Introduction

Indonesia is a country that is vulnerable to climate change (International Monetary Fund. Asia and Pacific Dept, 2021; Mariah, 2010) because of Indonesia’s high population density and strong dependence on natural resources (Ministry of Foreign Affairs of the Netherlands, 2018). Jakarta, the current capital of Indonesia on the island of Java, is one of the most populous cities in the world and one of the cities most threatened by climate change due to environmental instability (Ward et al., 2013). Population density has triggered increased vehicle emissions, the large number of coal-fired power plants, forest fires, and a history of open burning of rubbish have also caused air quality in Jakarta to decline (Edwards et al., 2020; Syuhada et al., 2023). The various complexities of problems in the capital city of Jakarta have prompted the government to move the new state capital (IKN) to eastern Kalimantan Province, which is estimated to be home to 1.9 million people starting in 2024 with a land area of 256,000 hectares (Gokkon, 2023).

The new capital is a special regional government unit at the provincial level whose territory is the seat of the National Capital (Republic of Indonesia, 2022). The transfer of IKN is based on several considerations, including integrating and creating economic and political growth in the country’s center (Kementerian PPN/Bappenas, 2021). It will also reduce the density of Java, which has been central to the country’s economic growth. The leading performance indicators for achieving IKN development goals are building cities harmonious with nature, easily accessible and connected, circular, resilient, safe, affordable, technology-friendly, and providing economic opportunities for everyone (Berawi, 2022). However, apart from that, the construction of IKN has sparked concerns about massive environmental damage on the island of Kalimantan, one of the most important biodiversity centers and carbon sinks in the world (Teo et al., 2020; Van de Vuurst & Escobar, 2020). IKN infrastructure development is estimated to have potential environmental impacts, including disrupting biodiversity, reducing forest carbon stocks, reducing water availability, and causing problems with pollution, waste, noise, and drainage systems. (Rahayu, 2022). A more in-depth study of the climate and environmental conditions of IKN is needed to support the strategic program for developing IKN with the concept of Forest Cities and Climate Plus Villages (Proklim+) (Tursilowati et al., 2023). The relocation of the new capital city will increase land use activities, both in the form of building construction, vegetation cover, and daily human activities, and will have an impact on water availability in the future (Denryanto & Virgianto, 2021; Kementerian PPN/Bappenas, 2021).
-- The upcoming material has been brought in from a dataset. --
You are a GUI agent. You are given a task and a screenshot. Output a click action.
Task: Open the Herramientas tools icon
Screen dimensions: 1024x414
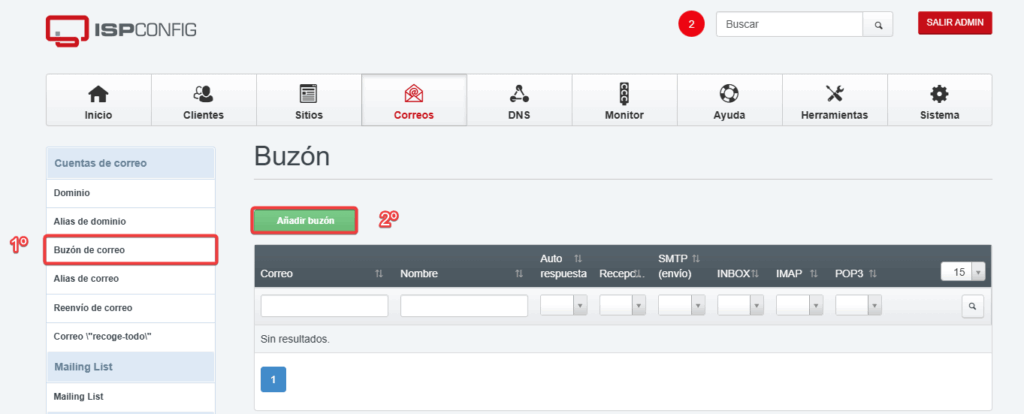tap(835, 94)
This research predicts surface water availability in the IKN area as part of future water resource management efforts. Identification of water availability has an important role in land management as the primary source of resource planning and ecosystem management of water and land resources for sustainable development (Jin & Ge, 2021). As cities grow, water needs will increase. The worrying situation in the future is the increase in population with fewer resources while the need for water is higher (Santos et al., 2019). Several researchers say that the factors that influence water availability are climate, geology, and hydrogeology conditions (Baba & Gündüz, 2017; Chen et al., 2020; Sabathier et al., 2021). Identification of water availability is carried out using remote sensing technology. Surface water mapping is important in various remote sensing studies, including estimating water availability, analyzing its changes, and forecasting floods and droughts (R. et al., 2022).

Remote sensing can be used to detect changes in water content in soil or vegetation using the Near-infrared (NIR 0.7–1.3 μm) and SWIR indices (Le et al., 2023). Three multi-band satellite imagery methods are used in research to estimate surface water bodies, namely, NDVI, NDWI, and LSWI. Santos et al. (2019) used NDVI and LST to monitor future water needs. NDVI correlated with changes in groundwater levels, vegetation growth conditions, and soil moisture (Aguilar et al., 2012). Ashok et al. (2021) monitor dynamic wetland changes using Landsat imagery based on NDVI and Normalized Difference Water Index (NDWI). NDWI is a remote sensing index that estimates the water content and availability of vegetation and plants and monitors slight changes in water content in water bodies (JRC European Commission, 2011). Other indices that have high sensitivity to water content can use the near-infrared (NIR) and shortwave infrared (SWIR) bands, which are formulated in the Land Surface Water Index (LSWI). LSWI can represent the water content in vegetation (Bajgain, 2015), and assess drought (Otkin et al., 2021; Christian et al., 2022). Acharya et al. (2018) explored the methods used for surface water extraction with remote sensing spectral indices using a combination of geographic information system (GIS) technology. In spatial modeling involving many parameters, including analysis of water availability, some researchers have relied on integrating remote sensing and artificial neural networks (Imran et al., 2023; Mulualem & Liou, 2020).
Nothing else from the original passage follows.